Still hungry for conquest and bread, the Vandals crossed over into Africa (429). If we may believe Procopius43 and Jordanes,44 they came by the invitation of the Roman governor of Africa, Boniface, who wished their aid against his rival Aëtius, successor to Stilicho; the story is of uncertain authority. In any case the Vandal king was quite capable of originating the plan. Gaiseric was the proud bastard son of a slave, lame but strong, ascetic in regimen, undaunted in conflict, furious in anger, cruel in enmity, but with an unbeaten genius for both negotiation and war. Arrived in Africa, his 80,000 Vandal and Alani warriors, women, and children were joined by the savage Moors, long resentful of Roman domination, and the Donatist heretics, who had been persecuted by the orthodox Christians, and now welcomed a new rule. Out of a population of some 8,000,000 souls in Roman North Africa, Boniface could muster only a negligible number to help his small regular army; overwhelmingly defeated by Gaiseric’s horde, he retreated to Hippo, where the aged St. Augustine aroused the population to heroic resistance. For fourteen months the city stood siege (430–1); Gaiseric then withdrew to meet another Roman force, and so overwhelmed it that Valentinian’s ambassador signed a truce recognizing the Vandal conquest in Africa. Gaiseric observed the truce until the Romans were off their guard; then he pounced upon rich Carthage and took it without a blow (439). The nobles and the Catholic clergy were dispossessed of their property, and were banished or enserfed; lay and ecclesiastical property was seized wherever found, and torture was not spared to discover its hiding place.45

Gaiseric was still young. Though a capable administrator, who reorganized Africa into a lucrative state, he was happiest when engaged in war. Building a great fleet, he ravaged with it the coasts of Spain, Italy, and Greece. No one could tell where his cavalry-laden ships would land next; never in Roman history had such unhindered piracy prevailed in the western Mediterranean. At last the Emperor, as the price of the African corn on which Ravenna as well as Rome lived, made peace with the barbarian king, and even pledged him an imperial daughter in marriage. Rome, soon to be destroyed, continued to laugh and play.
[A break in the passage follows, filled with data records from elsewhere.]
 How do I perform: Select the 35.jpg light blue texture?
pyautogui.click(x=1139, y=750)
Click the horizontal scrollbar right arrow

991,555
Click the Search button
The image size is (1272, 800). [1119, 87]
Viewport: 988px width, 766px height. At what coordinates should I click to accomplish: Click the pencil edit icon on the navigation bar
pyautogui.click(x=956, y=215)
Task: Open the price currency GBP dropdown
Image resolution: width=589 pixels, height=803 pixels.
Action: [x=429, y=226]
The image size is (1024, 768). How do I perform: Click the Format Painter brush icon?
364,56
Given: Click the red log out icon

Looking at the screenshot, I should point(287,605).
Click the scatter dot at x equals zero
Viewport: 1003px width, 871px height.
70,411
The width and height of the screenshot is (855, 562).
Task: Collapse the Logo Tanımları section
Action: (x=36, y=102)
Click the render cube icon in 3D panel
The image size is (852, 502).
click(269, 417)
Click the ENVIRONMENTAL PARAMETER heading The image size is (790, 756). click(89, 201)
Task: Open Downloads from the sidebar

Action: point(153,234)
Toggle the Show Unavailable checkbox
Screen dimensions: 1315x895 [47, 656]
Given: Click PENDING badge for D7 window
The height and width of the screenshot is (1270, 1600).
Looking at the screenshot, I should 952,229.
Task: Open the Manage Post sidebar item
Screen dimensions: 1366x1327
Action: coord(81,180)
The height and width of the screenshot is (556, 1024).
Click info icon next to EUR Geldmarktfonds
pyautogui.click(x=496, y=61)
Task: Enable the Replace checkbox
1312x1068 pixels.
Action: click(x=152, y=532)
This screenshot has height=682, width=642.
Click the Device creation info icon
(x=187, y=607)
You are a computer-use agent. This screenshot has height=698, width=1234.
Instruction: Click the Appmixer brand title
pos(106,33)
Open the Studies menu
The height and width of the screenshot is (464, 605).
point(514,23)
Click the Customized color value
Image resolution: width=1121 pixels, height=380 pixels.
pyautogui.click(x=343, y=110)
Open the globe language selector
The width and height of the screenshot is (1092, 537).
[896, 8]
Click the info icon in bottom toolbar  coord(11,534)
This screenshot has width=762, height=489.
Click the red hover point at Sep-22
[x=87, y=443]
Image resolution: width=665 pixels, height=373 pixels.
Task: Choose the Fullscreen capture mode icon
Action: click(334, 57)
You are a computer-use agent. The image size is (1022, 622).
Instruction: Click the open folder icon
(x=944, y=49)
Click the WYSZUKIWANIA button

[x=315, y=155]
Three quarters of a century had passed since the Huns had precipitated the barbarian invasions by crossing the Volga. Their further movement westward had been a slow migration, less like the conquest of Alaric and Gaiseric than like the spread of colonists across the American continent. Gradually they had settled down in and near Hungary and had brought under their rule many of the German tribes.

About the year 433 the Hun king Rua died, and left his throne to his nephews Bleda and Attila. Bleda was slain—some said by Attila—about 444, and Attila (i.e., in Gothic, “Little Father”) ruled divers tribes north of the Danube from the Don to the Rhine. The Gothic historian Jordanes describes him, we do not know how accurately:

He was a man born into the world to shake the nations, the scourge of all lands, who in some way terrified all mankind by the rumors noised abroad concerning him. He was haughty in his walk, rolling his eyes hither and thither, so that the power of his proud spirit appeared in the movement of his body. He was indeed a lover of war, yet restrained in action; mighty in counsel, gracious to suppliants, and lenient to those who were once received under his protection. He was short of stature, with a broad chest and a large head; his eyes were small, his beard was thin and sprinkled with gray. He had a flat nose and a swarthy complexion, revealing his origin.46

He differed from the other barbarian conquerors in trusting to cunning more than to force. He ruled by using the heathen superstitions of his people to sanctify his majesty; his victories were prepared by the exaggerated stories of his cruelty which perhaps he had himself originated; at last even his Christian enemies called him the “scourge of God,” and were so terrified by his cunning that only the Goths could save them. He could neither read nor write, but this did not detract from his intelligence. He was not a savage; he had a sense of honor and justice, and often proved himself more magnanimous than the Romans. He lived and dressed simply, ate and drank moderately, and left luxury to his inferiors, who loved to display their gold and silver utensils, harness, and swords, and the delicate embroidery that attested the skillful fingers of their wives. Attila had many wives, but scorned that mixture of monogamy and debauchery which was popular in some circles of Ravenna and Rome. His palace was a huge loghouse floored and walled with planed planks, but adorned with elegantly carved or polished wood, and reinforced with carpets and skins to keep out the cold. His capital was a large village probably on the site of the present Buda—a city which until our century was by some Hungarians called Etzelnburg, the City of Attila.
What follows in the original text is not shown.